I think Canonical are pretty realistic about the amount of money they're going to make on the desktop side. But Ubuntu is putting a lot of work into their server releases, too. If they can even nibble off a small chunk of RedHat's business then they should be alright overall. Hopefully they're happy for the server business to carry the desktop for the foreseeable future. I wouldn't be surprised if the desktop was spun off to the community one day though, that seems to be the way it's gone in the past.

Mustard
February 3rd, 2010, 12:39 PM
I think business needs to a choose a leading linux distro that frees them from licencing commitments and the clutches of various monopolies and patents. It simply makes good business sense to go open source, and 'copyleft', or whatever suitable licence of that kindred that suits them. Closed source creates security issues and privacy issues for consumers, I think the sheer invasiveness of the 'web' into everyday life will bring these issues to the fore. People need to know if the machines they use are on 'their' side or are tools of others.

Microsoft won over the desktop market and dominates today because people were breast fed Windows from birth. In a strange way it was pure genius because everyone finally had one united operating system, that we, the **** and Jane home user,could finally be familiar with and understand. It made business efficient and integrated the home into the 'web' in a workable manner. The genius again was it automatically meant we all came prepared for a workplace powered by Microsoft. And so it grew....

Ubuntu I think has managed to achieve a popularity that could make this transition to a more open and transparent 'web' in the home, through a number of different factors. It has an enthusiastic user base that is self-sustaining and self supporting, most likely because of its 'Ubuntu Code', which has a near universal appeal. I hope they never lose their spirit in that freedom of access to 'information power' outreach to humanity. It has the same mass appeal as the 'Don't be evil', philosophy associated with the emergence of Google into the market.

This loyal user base will go on to create a future for Ubuntu, driven on pure enthusiasm, in the home market, which really is the key to making Ubuntu happen in business in a dominant fashion. The users tend to first learn the operating systems at home, and Ubuntu will be there.

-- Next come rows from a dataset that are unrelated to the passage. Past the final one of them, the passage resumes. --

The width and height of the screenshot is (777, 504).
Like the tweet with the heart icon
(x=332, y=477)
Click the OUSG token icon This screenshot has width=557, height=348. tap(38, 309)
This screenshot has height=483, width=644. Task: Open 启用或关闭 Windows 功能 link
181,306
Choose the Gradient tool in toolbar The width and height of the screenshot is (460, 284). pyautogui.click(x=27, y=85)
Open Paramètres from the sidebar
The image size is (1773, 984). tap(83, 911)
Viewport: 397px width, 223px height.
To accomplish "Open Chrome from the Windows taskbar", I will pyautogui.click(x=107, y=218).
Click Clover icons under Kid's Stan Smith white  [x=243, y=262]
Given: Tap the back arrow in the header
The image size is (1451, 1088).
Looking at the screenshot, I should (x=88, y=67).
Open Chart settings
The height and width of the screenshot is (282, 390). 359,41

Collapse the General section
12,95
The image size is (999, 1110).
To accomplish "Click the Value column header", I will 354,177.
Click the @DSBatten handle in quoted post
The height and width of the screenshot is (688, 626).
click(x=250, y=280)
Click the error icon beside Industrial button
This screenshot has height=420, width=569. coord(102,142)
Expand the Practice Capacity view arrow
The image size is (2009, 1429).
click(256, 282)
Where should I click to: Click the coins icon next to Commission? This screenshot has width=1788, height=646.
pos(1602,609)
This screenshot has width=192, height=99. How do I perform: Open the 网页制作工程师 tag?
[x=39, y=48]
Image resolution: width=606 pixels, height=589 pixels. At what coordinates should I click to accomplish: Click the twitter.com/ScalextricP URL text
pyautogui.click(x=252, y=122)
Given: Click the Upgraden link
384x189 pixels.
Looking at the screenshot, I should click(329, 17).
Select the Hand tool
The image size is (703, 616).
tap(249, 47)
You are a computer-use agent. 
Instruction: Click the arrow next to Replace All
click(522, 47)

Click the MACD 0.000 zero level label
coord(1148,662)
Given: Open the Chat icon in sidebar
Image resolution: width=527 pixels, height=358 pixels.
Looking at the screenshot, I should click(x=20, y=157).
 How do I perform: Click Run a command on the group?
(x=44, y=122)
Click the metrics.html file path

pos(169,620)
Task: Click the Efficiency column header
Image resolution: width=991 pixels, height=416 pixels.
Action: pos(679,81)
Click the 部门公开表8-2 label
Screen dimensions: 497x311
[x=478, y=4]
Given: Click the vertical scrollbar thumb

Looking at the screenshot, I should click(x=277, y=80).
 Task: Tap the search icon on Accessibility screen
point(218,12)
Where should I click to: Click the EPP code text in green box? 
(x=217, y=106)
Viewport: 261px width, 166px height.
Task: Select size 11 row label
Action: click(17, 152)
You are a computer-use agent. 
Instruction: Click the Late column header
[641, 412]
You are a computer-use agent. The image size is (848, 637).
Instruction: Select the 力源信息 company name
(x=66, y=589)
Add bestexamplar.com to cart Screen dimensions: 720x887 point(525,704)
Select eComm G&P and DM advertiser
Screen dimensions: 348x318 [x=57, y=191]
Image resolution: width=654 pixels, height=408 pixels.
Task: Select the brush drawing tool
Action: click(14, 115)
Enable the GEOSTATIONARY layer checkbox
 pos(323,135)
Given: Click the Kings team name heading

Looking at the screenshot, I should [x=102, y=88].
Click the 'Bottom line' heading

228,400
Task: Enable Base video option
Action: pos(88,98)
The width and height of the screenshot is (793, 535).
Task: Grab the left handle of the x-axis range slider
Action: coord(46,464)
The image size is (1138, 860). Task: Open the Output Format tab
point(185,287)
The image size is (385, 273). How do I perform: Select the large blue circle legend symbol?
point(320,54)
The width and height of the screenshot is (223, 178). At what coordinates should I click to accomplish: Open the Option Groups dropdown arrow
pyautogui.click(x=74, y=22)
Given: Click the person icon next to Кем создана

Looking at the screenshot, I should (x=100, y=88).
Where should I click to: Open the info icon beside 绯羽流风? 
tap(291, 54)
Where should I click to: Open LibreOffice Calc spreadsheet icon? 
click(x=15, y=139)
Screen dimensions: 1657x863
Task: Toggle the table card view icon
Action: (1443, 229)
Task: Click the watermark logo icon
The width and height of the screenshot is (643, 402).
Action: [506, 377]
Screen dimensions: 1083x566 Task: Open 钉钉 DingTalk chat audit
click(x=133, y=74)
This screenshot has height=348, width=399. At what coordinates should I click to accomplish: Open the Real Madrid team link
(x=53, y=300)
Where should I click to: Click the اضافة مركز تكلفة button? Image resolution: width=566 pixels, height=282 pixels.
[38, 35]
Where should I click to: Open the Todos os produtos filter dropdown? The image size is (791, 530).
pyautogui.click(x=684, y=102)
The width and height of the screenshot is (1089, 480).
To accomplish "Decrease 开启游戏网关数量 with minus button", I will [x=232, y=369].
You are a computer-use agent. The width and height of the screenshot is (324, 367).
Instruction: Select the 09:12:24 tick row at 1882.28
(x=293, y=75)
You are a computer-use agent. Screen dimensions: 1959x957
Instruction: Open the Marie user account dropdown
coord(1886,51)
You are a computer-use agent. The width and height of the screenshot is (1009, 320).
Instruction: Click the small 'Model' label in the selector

With that in mind, I think business should back Ubuntu, now, because not only does it have a universally appealing philosophy but it makes a nice balance between the latest software and the best use-ability for the novice user. It has done consistently for many years now and remains the easy choice when you want a quick install and a 'working desktop' is all that is needed. In terms of drivers its like a gift from heaven compared to installing an xp machine. It has the same high usability that Windows had in its early days and better. Most importantly it's time for change.